Em maio fez dois anos que estou no Fediverso, mais especificamente, no Mastodon. Nesse tempo, ficou claro para mim que a descentralidade é o futuro da internet, assim como ficou claro que ninguém tem a menor ideia de como lidar com uma série de coisas sem uma autoridade centralizada de controle. Já tentei, algumas vezes, fomentar conversas sobre isso no Mastodon mas nunca tive muito sucesso (talvez eu tivesse mais sorte se postasse em inglês, coisas que eu detesto fazer). Hoje eu vou aproveitar esse espaço sem limite de caracteres para falar um pouco sobre o que eu acredito ser o caminho, e discutir possíveis soluções para alguns problemas.

O modelo atual

Existem dezenas de aplicações diferentes no fediverso, cada uma abordando uma faceta das redes sociais: micro textos, textos longos, foco em imagens, foco em podcasts, foco em vídeos, etc.
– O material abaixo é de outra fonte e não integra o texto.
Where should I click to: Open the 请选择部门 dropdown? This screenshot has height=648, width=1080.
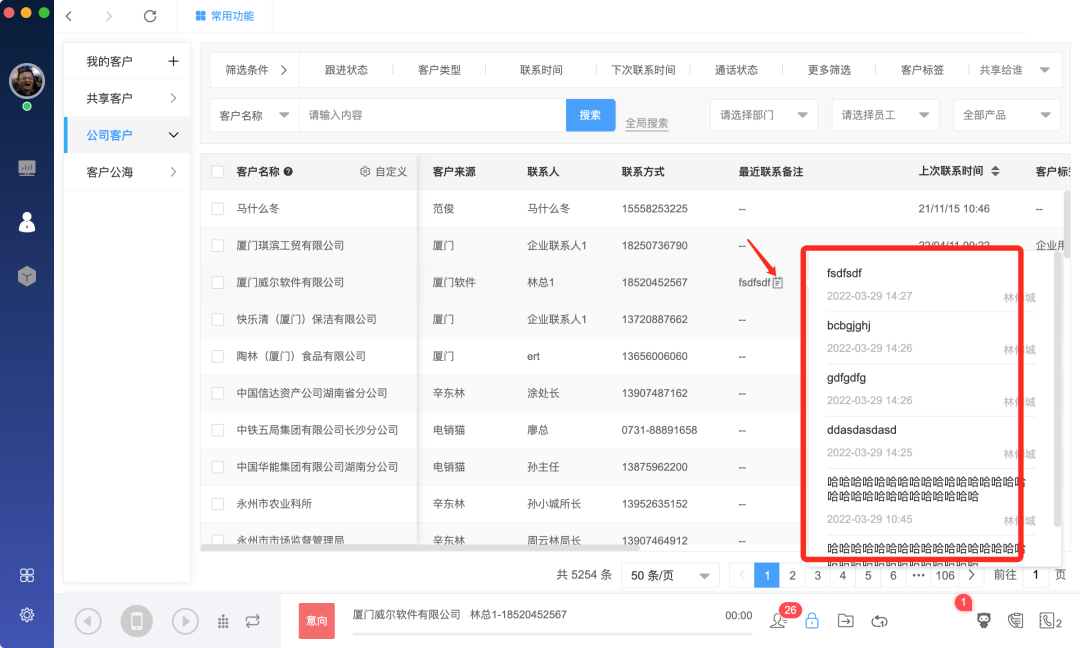pyautogui.click(x=763, y=115)
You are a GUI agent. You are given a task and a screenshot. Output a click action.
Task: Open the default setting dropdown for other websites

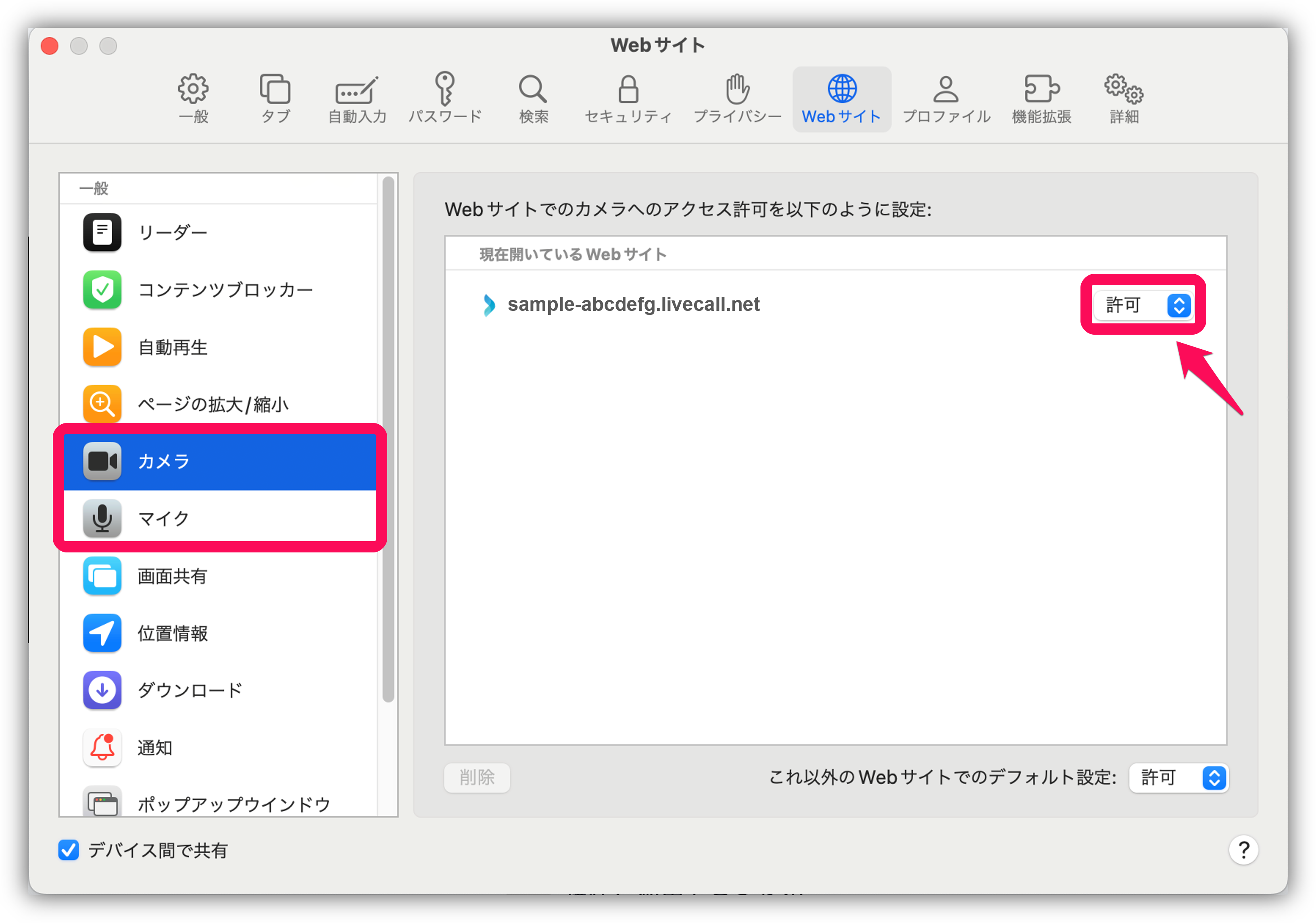click(1178, 777)
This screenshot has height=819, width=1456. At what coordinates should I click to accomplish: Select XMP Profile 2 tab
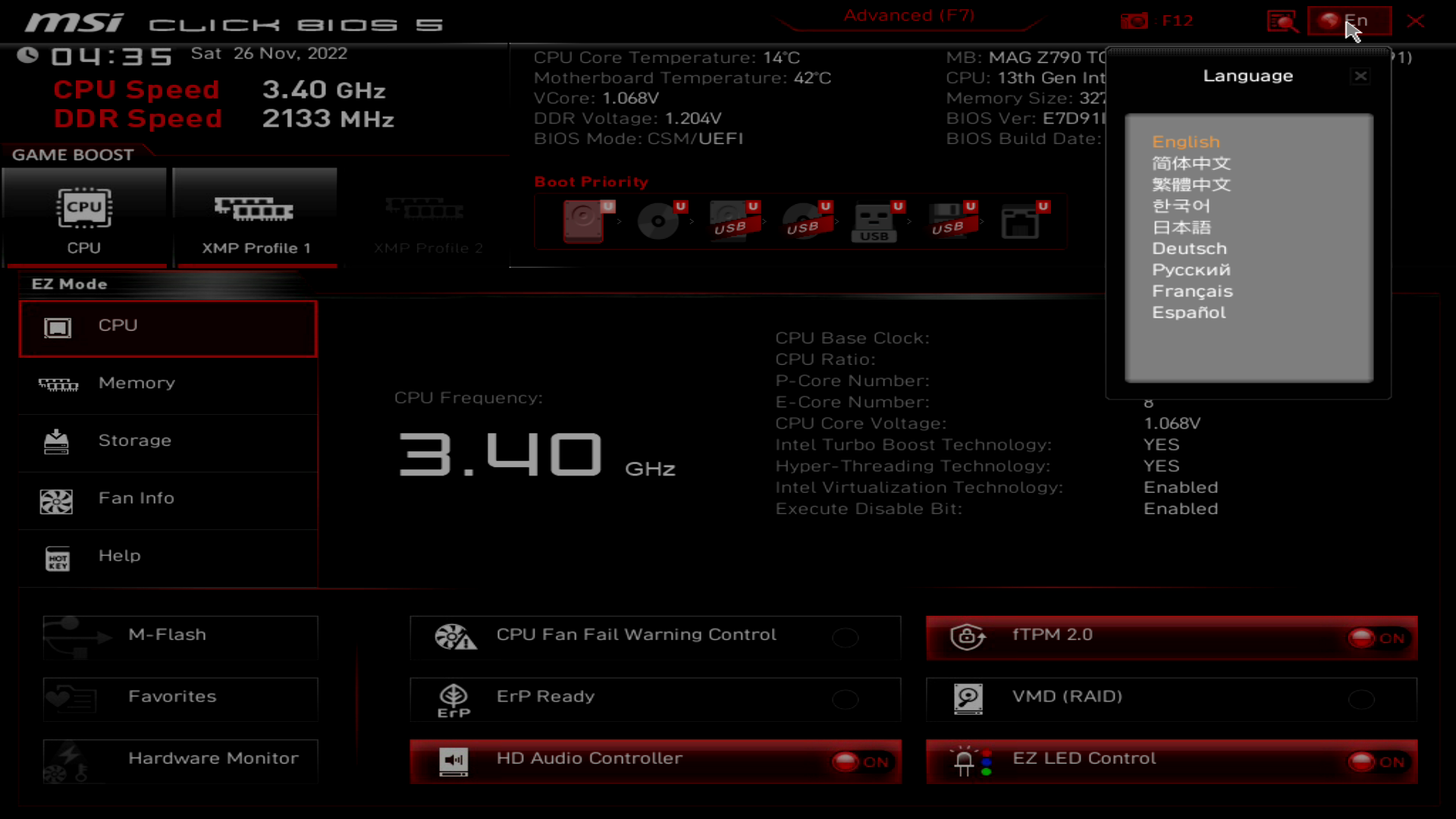428,218
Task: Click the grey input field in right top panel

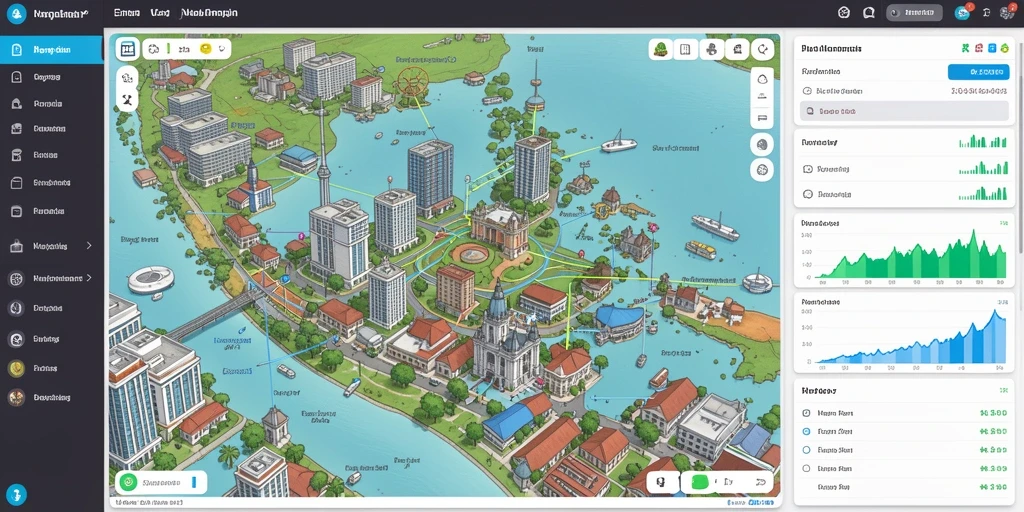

O que quase todas essas aplicações têm em comum (com poucas exceções, como o microblog.pub) é que dependem de um backend desenhando e pensado para ser utilizado por vários usuários, seja meia dúzia ou alguns milhões, capaz de lidar com um quantidade pesada de requisições internas e externas. Isso torna essas aplicações vorazes por recursos, em especial processamento e disco.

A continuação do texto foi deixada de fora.